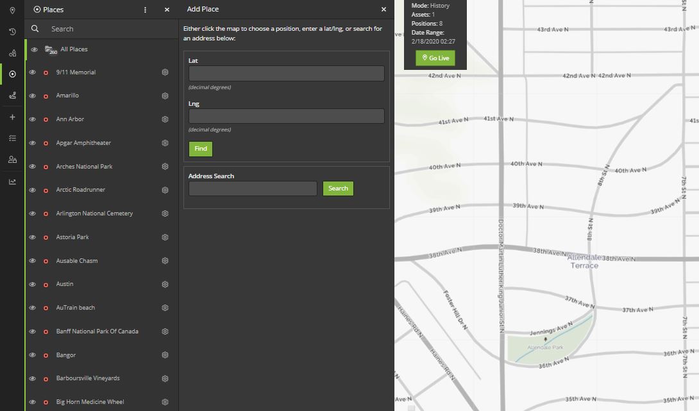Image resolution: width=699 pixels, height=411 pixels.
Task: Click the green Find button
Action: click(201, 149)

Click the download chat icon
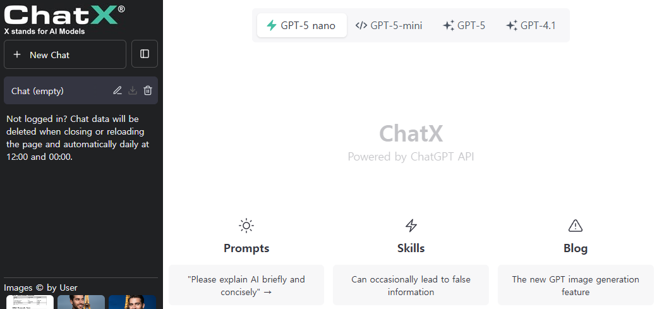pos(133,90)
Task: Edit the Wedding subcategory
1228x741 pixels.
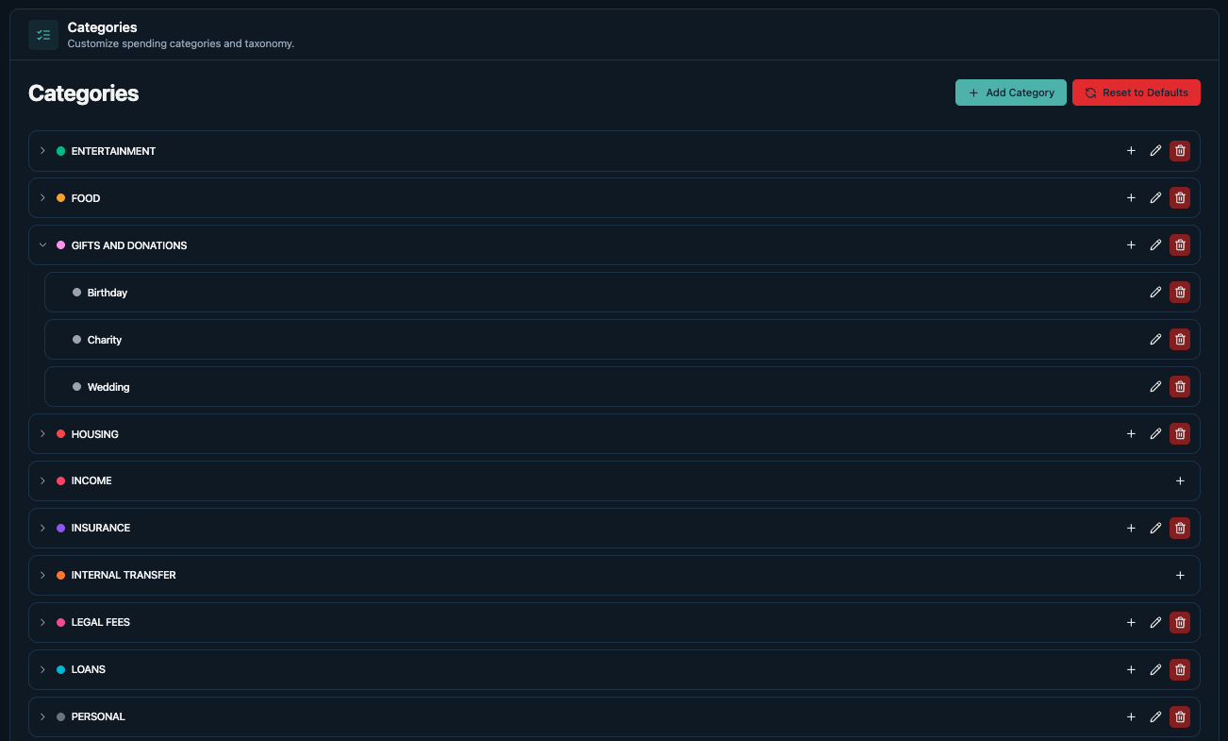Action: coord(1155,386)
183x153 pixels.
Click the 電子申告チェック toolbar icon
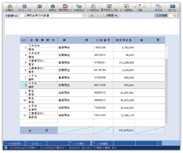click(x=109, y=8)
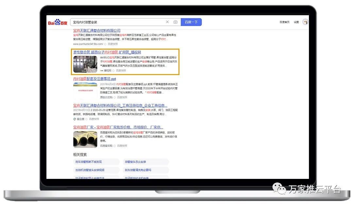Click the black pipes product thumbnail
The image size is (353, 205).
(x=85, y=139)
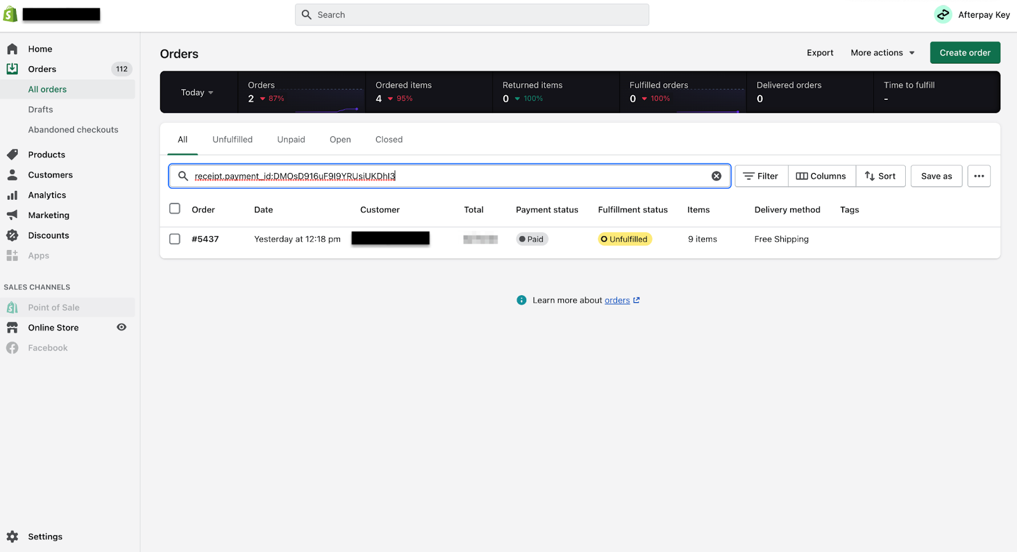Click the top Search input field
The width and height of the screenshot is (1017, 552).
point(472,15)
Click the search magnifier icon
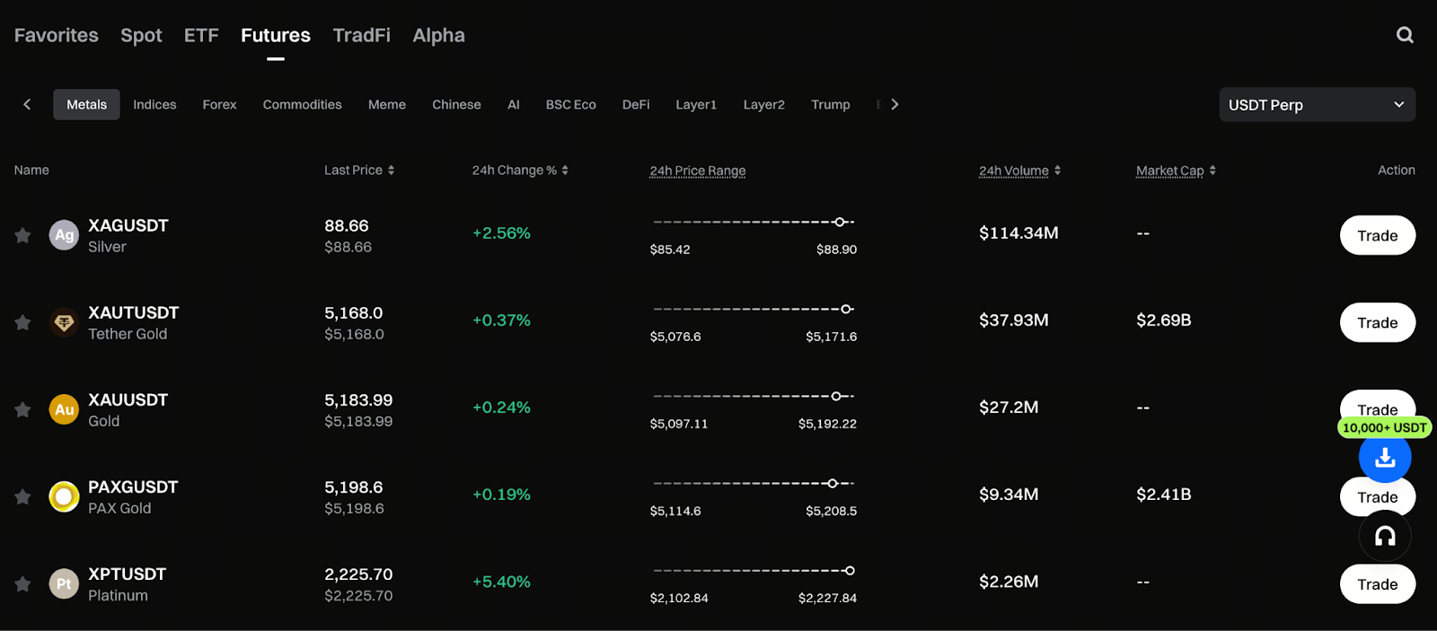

▬▬▬▬▬▬

**Assignment**
The expected answer consists solely of the lines from the one with "Click the download chat icon" through the last line of the listing above, restated exactly, minus any pictures.

**Answer section**
Click the download chat icon
pos(133,90)
Task: Edit the Wedding subcategory
1228x741 pixels.
Action: coord(1155,386)
183x153 pixels.
Click the 電子申告チェック toolbar icon
click(x=109, y=8)
Click the black pipes product thumbnail
The image size is (353, 205).
(x=85, y=139)
Click the top Search input field
The width and height of the screenshot is (1017, 552).
point(472,15)
Click the search magnifier icon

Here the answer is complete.